In an in an interview with Turkish state broadcaster TRT, Mevlut Cavusoglu said Turkey was willing to cooperate with Iraqi authorities to shed light on the “treacherous attack.”

“According to the information we received from the Turkish Armed Forces, we did not conduct any attack against civilians,” Cavusoglu said. “Our fight in Iraq has always been against the (banned Kurdistan Workers Party) PKK terrorist organization.”

“We reject the accusations that have been leveled against Turkey before the smoke screen has been lifted,” Cavusoglu said, adding that Turkey believed the attack was aimed at preventing Turkish military operations in the region.

“Iraqi authorities must not fall into this trap,” he said.

On Wednesday, at least four artillery shells struck the resort area of Barakh in the Zakho district in the semi-autonomous Kurdish-run region, killing at least eight people, officials said. More than 20 other people were wounded. All of the casualties were Iraqi citizens. A small child was among the victims.

Iraq’s military said eight people were killed in the attack. Health workers at the Bidar Hospital in Dohuk province, which received patients, said nine were killed.

The incident is testing ties between Iraq and Turkey — two countries that share deep economic ties but are divided over security issues related to Kurdish insurgents operating in Iraq, oil trading with the Kurdish region and water-sharing.

The Iraqi government, which condemned the attack as “flagrant violation of Iraq’s sovereignty,” convened an emergency national security meeting, summoned Turkey’s ambassador to Baghdad and ordered a pause in dispatching a new Iraqi ambassador to Ankara.

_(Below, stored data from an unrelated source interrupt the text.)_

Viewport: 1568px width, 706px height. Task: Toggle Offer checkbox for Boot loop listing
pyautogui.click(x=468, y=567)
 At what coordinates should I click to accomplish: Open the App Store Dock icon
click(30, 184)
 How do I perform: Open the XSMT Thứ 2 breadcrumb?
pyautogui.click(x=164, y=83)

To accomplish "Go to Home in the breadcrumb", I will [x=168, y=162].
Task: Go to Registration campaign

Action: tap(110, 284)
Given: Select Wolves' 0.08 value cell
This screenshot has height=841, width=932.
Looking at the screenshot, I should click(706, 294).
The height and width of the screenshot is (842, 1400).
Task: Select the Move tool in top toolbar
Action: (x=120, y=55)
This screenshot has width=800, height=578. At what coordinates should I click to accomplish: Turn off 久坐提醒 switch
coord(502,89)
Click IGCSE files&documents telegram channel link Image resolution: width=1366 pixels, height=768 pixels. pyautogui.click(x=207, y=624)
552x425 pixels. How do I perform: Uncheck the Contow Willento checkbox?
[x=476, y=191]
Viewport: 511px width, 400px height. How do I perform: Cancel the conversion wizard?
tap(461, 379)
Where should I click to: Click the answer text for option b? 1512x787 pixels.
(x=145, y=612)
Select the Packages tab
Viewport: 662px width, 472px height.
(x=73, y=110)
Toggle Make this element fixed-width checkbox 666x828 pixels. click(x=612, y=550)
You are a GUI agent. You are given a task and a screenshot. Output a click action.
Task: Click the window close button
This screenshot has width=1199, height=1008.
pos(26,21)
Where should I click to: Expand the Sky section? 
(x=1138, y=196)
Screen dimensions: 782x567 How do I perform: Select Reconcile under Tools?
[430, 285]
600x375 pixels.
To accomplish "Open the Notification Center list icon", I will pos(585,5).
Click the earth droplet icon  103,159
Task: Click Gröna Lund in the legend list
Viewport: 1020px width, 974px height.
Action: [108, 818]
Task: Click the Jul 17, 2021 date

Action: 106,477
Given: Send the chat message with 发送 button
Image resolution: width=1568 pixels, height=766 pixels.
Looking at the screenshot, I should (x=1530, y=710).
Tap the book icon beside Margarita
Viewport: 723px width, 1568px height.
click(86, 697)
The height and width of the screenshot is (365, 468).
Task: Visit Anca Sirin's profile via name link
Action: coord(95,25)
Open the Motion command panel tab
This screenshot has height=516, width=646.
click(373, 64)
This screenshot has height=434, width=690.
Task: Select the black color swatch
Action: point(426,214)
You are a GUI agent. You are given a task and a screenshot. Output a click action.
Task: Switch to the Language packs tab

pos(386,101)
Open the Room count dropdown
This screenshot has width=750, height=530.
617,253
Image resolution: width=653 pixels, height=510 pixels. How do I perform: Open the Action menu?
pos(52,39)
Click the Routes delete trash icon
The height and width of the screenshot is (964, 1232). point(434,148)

Prime Minister Mustafa al-Kadhimi accused Turkey of ignoring “Iraq’s continuous demands to refrain from military violations against Iraqi territory and the lives of its people.”

Cavusoglu said Turkey had offered to bring the wounded to Turkey for treatment.

Turkey regularly carries out airstrikes into northern Iraq and has sent commandos to support its offensives targeting elements of the outlawed Kurdistan Worker’s Party or PKK.

Wednesday’s attack marked the first time that tourists had been killed in the frequent attacks by Turkey in the area, the officials said. Turkish strikes in the area are common and have killed civilians, mostly local villagers, there before.

In April, Turkey launched its latest offensive, named Operation Claw Lock, in parts of northern Iraq – part of a series of cross-border operations started in 2019 to combat the outlawed PKK who are based in the mountainous regions of northern Iraq.

The PKK, which is listed as a terrorist organization by Turkey, the United States and the European Union, and has led an insurgency in southeast Turkey since 1984 which has killed tens of thousands of people.

Ankara has pressed Baghdad to root out PKK elements from the northern region. Iraq, in turn, has said Turkey’s ongoing attacks are in breach of its sovereignty.